WORK TO DO: Set out every line of the rows below as a numbered list, skipping blank lines and leaving out the pictures.

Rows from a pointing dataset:
— Begin —

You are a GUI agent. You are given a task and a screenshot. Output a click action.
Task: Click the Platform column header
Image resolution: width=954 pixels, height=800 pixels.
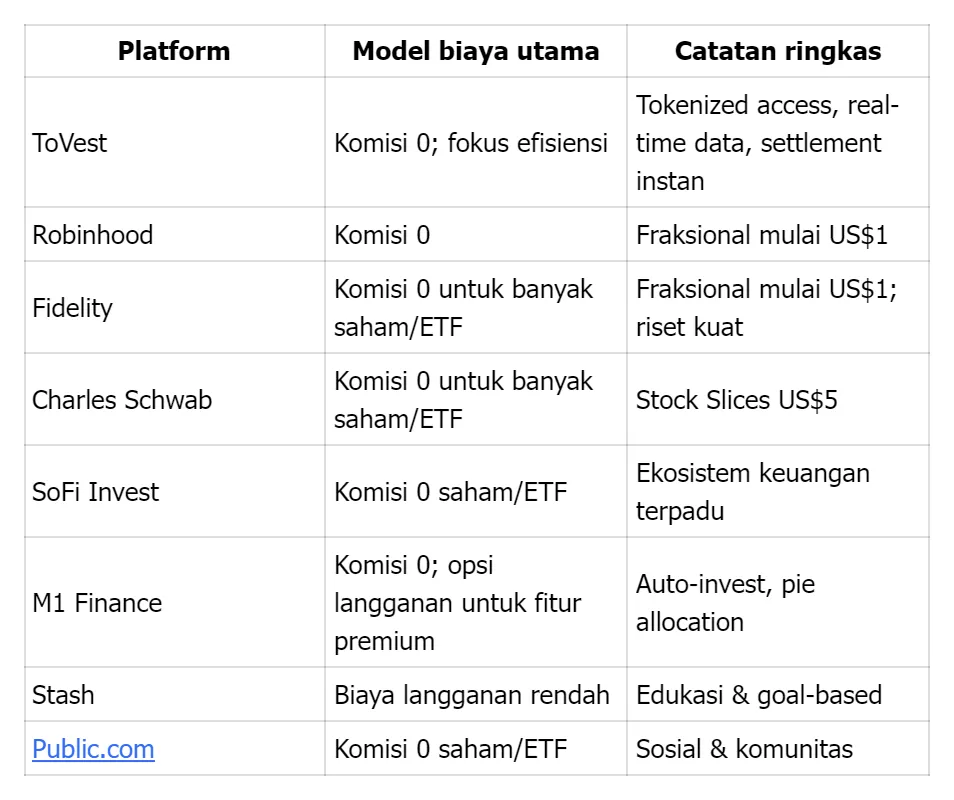(x=174, y=52)
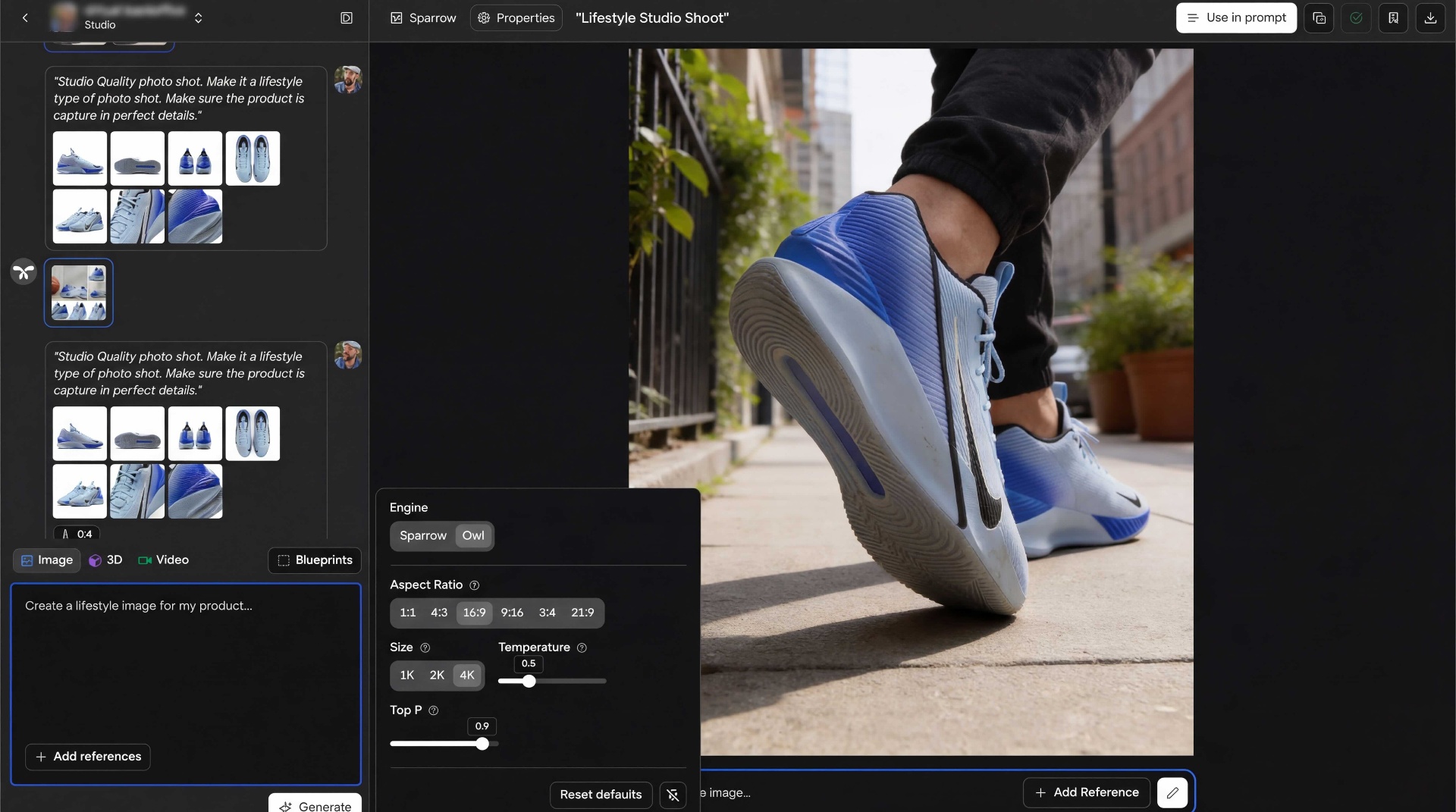
Task: Switch to the 3D tab
Action: [x=105, y=560]
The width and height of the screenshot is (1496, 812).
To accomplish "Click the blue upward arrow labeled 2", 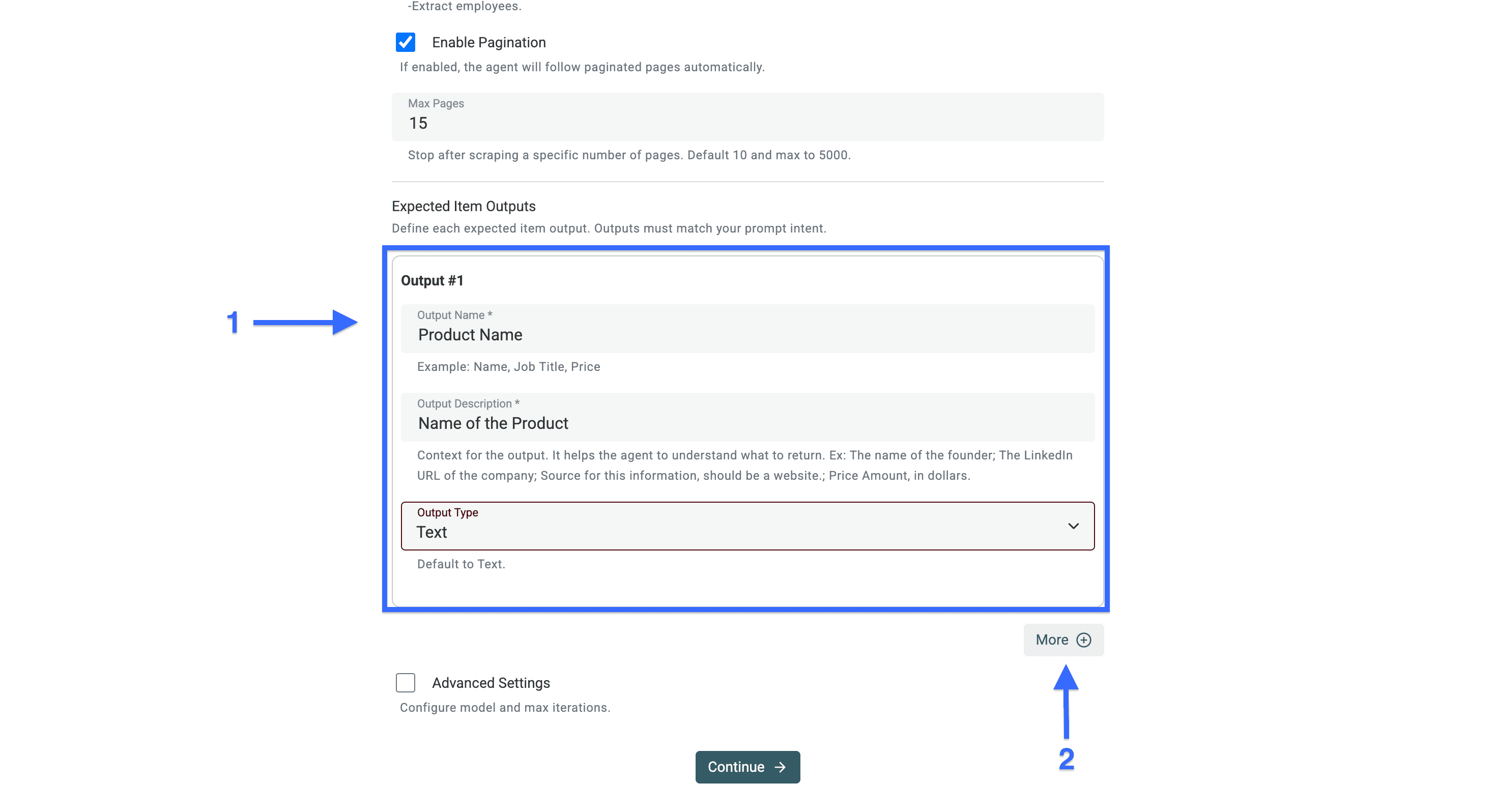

— End —

SOLUTION:
1. You are a GUI agent. You are given a task and a screenshot. Output a click action.
2. Task: Click the Platform column header
3. Image resolution: width=954 pixels, height=800 pixels.
4. (x=174, y=52)
5. Task: Switch to the 3D tab
6. Action: [x=105, y=560]
7. The width and height of the screenshot is (1496, 812).
8. To accomplish "Click the blue upward arrow labeled 2", 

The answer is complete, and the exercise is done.